*Supplied material*
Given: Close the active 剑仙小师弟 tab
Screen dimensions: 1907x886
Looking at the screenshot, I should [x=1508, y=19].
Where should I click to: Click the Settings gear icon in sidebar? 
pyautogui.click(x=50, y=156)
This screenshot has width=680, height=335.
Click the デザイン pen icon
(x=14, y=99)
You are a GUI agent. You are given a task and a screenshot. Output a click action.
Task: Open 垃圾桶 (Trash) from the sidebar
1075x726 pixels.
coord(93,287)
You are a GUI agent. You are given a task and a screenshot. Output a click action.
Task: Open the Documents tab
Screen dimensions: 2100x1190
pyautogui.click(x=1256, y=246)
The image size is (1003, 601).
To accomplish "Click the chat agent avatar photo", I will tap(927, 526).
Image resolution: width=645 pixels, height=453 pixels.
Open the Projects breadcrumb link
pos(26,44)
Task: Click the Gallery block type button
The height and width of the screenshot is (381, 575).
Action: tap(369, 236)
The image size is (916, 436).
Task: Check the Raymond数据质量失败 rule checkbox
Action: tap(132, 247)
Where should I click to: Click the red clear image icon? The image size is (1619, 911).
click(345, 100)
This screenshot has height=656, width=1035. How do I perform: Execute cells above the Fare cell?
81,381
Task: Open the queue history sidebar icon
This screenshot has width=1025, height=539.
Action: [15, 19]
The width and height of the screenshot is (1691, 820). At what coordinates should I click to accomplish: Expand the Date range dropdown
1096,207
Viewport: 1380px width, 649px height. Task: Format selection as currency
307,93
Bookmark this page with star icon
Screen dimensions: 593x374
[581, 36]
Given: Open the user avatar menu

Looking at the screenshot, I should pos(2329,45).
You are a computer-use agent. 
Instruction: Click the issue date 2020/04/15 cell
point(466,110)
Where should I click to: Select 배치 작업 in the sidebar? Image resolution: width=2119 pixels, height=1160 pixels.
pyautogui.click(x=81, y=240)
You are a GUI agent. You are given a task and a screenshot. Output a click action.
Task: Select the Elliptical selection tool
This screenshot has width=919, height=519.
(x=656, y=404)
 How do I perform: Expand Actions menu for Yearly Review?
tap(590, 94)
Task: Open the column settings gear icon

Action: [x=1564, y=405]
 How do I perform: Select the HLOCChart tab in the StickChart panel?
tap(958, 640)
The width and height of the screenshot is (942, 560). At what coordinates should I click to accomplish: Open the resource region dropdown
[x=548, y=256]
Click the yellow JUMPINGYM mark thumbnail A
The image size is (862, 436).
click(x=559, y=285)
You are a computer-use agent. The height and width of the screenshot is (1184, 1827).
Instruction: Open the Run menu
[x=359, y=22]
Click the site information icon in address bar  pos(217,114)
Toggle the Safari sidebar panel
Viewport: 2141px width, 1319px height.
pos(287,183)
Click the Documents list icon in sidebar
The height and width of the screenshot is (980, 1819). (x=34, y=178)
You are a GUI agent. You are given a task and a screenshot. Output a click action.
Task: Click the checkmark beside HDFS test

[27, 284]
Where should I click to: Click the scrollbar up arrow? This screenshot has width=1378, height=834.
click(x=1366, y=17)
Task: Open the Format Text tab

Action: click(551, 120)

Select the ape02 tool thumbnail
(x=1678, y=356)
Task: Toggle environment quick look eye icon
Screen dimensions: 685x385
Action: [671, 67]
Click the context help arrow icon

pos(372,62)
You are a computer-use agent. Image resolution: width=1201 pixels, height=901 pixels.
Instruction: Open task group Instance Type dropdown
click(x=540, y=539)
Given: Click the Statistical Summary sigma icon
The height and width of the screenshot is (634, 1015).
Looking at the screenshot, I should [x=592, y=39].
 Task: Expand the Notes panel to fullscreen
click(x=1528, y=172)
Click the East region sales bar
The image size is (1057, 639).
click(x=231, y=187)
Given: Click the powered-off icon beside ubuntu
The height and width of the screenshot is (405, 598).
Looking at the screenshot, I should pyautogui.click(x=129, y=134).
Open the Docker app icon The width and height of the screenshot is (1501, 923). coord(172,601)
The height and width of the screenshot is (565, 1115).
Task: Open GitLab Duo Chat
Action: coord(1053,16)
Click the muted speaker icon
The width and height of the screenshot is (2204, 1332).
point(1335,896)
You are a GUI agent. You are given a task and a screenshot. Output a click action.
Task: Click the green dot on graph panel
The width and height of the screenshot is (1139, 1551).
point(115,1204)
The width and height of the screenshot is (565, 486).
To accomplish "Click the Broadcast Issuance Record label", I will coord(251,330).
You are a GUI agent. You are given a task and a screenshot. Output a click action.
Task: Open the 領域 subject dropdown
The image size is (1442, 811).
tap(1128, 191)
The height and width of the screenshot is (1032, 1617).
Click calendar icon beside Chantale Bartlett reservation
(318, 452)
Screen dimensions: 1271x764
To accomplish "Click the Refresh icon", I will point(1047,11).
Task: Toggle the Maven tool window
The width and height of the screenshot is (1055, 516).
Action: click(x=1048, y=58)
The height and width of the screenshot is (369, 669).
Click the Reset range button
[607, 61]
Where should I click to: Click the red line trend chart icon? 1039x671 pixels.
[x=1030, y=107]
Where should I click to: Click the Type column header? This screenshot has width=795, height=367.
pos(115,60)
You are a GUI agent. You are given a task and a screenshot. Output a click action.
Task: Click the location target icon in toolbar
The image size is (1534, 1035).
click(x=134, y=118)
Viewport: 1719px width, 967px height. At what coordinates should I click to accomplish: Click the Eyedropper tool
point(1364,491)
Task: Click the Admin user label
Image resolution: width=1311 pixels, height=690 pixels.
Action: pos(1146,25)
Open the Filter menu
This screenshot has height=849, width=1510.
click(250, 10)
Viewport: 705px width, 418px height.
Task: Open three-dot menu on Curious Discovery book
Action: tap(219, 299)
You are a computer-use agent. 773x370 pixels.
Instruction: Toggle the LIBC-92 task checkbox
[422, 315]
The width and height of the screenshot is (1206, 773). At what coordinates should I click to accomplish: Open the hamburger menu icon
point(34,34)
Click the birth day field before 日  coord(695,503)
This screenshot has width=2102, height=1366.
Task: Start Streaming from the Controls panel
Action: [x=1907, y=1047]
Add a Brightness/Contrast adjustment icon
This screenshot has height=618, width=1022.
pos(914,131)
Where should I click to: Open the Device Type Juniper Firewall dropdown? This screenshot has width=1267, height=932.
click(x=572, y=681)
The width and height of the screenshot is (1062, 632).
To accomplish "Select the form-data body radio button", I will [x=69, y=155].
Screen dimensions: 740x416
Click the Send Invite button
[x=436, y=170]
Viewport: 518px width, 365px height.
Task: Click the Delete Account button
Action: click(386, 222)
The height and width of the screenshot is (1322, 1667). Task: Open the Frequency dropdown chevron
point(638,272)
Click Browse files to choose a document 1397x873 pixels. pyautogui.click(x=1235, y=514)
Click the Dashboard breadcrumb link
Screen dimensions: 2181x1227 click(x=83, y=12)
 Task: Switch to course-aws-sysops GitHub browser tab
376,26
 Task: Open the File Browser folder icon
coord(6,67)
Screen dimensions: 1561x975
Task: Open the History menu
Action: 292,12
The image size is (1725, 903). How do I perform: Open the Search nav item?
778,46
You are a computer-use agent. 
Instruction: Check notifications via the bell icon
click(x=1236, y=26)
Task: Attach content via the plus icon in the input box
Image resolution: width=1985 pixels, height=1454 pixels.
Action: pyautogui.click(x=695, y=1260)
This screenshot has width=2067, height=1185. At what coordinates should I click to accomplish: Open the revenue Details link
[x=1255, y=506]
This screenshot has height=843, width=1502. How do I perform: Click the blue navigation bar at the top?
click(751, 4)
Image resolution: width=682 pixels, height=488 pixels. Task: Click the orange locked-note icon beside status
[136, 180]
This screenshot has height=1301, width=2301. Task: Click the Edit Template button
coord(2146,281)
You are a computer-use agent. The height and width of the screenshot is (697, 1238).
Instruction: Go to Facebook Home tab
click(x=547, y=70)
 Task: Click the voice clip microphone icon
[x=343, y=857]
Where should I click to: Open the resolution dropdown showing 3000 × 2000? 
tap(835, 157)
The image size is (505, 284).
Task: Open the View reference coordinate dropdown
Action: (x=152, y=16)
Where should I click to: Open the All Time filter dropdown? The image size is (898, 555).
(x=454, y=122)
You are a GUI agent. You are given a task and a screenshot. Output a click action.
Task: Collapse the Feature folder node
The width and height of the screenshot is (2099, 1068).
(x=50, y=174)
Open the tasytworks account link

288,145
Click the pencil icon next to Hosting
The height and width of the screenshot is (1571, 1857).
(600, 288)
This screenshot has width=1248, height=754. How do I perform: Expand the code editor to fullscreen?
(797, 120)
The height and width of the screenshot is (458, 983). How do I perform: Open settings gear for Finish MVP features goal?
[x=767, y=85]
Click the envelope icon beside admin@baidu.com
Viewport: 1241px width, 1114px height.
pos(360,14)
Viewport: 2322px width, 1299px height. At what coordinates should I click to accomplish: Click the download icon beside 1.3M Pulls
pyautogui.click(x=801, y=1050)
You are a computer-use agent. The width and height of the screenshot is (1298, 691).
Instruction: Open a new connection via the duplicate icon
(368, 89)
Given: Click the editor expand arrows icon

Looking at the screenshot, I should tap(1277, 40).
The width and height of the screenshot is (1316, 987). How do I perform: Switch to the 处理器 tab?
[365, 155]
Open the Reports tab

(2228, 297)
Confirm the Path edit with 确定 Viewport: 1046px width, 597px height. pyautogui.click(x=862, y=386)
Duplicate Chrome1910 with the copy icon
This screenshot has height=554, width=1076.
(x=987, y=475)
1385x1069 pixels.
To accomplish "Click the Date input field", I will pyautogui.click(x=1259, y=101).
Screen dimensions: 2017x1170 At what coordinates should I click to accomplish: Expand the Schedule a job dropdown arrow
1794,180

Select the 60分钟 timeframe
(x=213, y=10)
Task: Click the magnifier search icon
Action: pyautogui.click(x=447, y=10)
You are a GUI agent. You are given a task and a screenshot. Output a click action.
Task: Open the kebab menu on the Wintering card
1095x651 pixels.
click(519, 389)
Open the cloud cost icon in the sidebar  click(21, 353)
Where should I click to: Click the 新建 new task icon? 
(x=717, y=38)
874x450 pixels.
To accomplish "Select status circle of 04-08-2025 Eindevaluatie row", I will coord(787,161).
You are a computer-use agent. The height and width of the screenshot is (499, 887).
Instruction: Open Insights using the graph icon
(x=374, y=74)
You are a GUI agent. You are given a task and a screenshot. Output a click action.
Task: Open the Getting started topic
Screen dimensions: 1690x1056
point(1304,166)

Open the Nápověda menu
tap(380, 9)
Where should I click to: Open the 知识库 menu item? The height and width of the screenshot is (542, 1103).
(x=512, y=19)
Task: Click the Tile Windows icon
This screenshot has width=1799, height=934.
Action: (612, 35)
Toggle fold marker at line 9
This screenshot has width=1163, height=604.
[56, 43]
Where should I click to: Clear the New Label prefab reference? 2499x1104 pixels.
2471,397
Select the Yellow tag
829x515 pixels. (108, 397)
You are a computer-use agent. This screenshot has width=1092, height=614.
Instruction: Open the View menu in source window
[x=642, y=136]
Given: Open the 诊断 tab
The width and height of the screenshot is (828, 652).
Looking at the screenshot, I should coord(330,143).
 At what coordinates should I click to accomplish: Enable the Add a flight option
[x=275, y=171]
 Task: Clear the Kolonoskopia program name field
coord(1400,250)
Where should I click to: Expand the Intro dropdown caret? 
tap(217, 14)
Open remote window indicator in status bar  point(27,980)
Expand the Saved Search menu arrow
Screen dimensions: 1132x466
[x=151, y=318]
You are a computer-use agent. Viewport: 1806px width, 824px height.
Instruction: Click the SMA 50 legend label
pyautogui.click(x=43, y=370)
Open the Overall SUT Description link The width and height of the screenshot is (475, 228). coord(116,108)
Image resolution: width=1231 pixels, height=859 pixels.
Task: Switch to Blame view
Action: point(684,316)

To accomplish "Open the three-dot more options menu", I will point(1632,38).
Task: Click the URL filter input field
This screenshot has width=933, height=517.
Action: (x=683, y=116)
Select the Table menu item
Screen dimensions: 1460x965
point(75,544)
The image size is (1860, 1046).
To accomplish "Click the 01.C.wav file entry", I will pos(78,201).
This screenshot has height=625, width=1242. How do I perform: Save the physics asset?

*Aim of the exercise*
With the line that has "The image size is (1534, 1035)." as the first and the line that has "Task: Click the Admin user label" as the last, repeat exactly that run of lines above and no more.

*Response*
The image size is (1534, 1035).
click(x=134, y=118)
Viewport: 1719px width, 967px height. At what coordinates should I click to accomplish: Click the Eyedropper tool
point(1364,491)
Task: Click the Admin user label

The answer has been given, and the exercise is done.